How do they remaster old grainy footage of films/videos and make it 4k without any pixelation?


They are technically just stretching the video right? Where do the additional information for the new pixels come from? Does it cost a lot? What’s the simplest way to restore similar home videos to 4k crisp quality, can it even be done by a regular guy on a home computer?

In: 3

A remaster isn’t stretching the video. They re-scan the original film or video at higher resolution. Film has *very* high resolution, a ton is lost during the reduction to pixels. You can also use image processing to “fill in” (fancy word for “guess”) the missing information when going up resolution from something that was previously limited resolution, like old video.

It doesn’t look pixelated because you’re not just making the original pixels bigger, you’re rebuilding the image with new smaller pixels.

You can’t restore video the same way you restore film because video has a physical resolution that is already very low like 480p.

Film has a theoretical resolution of at least 4k. Film is restored by essentially scanning each frame into a computer at a high resolution.

35mm film has a resolution of a digital image size of about 5,600 × 3,620 pixels. About 5.6k. Many older videos were 720k or lower.

If you go back to the original film you can get better resolution.

They’re not really stretching it. It’s called upscaling where they use programs and AIs to create a new approximation of what the new resolution will be. It’s kind of like painting in the gaps. You can do upscaling yourself at home depending on how good your computer is and how much RAM you have you can use things like Topaz AI

Film actually has a very high resolution, especially large film stock (i.e. film where each frame physically takes up a large area). You can get a lot of pixels out of good-quality film before you hit diminishing returns (eventually the pixels get smaller than the film grain and then going any higher is pointless).

So when film footage is re-released in a high digital resolution, that doesn’t mean this new release looks *better* than the original (at least in terms of the level of detail – they might of course recolor it or whatnot). It just means it looks better than previous releases. Like, maybe in 1997 they did a VHS release. VHS is roughly equivalent to 240ap (vertical resolution). Then in 2004, they did a DVD release, which was 480p. Then in 2010, then did a Blu-ray which was 1080p. And in 2020 they did a release for streaming in 4k. If the original film master was 35 mm, then 4k still isn’t at the limit of the digital resolution you can squeeze out of that, but it’s getting there. So each of these digital releases is just getting better and better at showing the footage in its original film quality.

Home movies were rare in the pre-video era. That is, not many people had cameras at home for shooting on film. If they did, these tended to be cameras that shot on small, lower-quality film stock (like 8 mm), as opposed to the larger film stock (often 35 mm) common in big film productions. Besides which the camera system itself would also have been lower quality. So a home movie film would have had lower quality to begin with and can’t be remastered to a high digital resolution.

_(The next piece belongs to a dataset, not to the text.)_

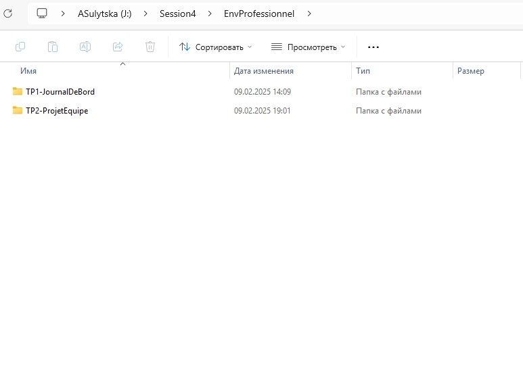
Task: Open the Просмотреть view dropdown
Action: (309, 47)
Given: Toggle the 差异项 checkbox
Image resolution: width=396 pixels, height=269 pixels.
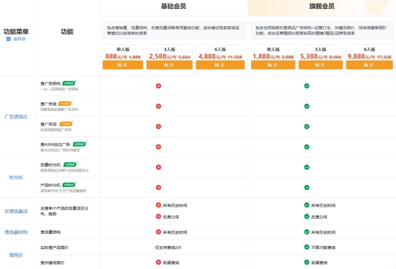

That is, you could do it, but it would never look better than the original film resolution, which for 8 mm is equivalent to about 720p (vertical resolution).

The real home movie era began with the advent of home video cameras which shot on video tape. Video tape (at least back then) is still sort of analog but it uses scan lines, so it has a fixed vertical resolution. The most common format used 480 scan lines so the best digital resolution you can get out of that is 480p.

So in short: professional 35 mm film stock is equivalent to better than 4k digital resolution. Home movies would typically have been shot at the equivalent of either 720p or 480p, depending on the medium. There is no way to “restore” something to a higher resolution, short of using image processing techniques that will dream up detail that wasn’t there in the original footage (but whether you can still call that “restoration” is debatable). These exist but aren’t readily available to, or easy to use for home users.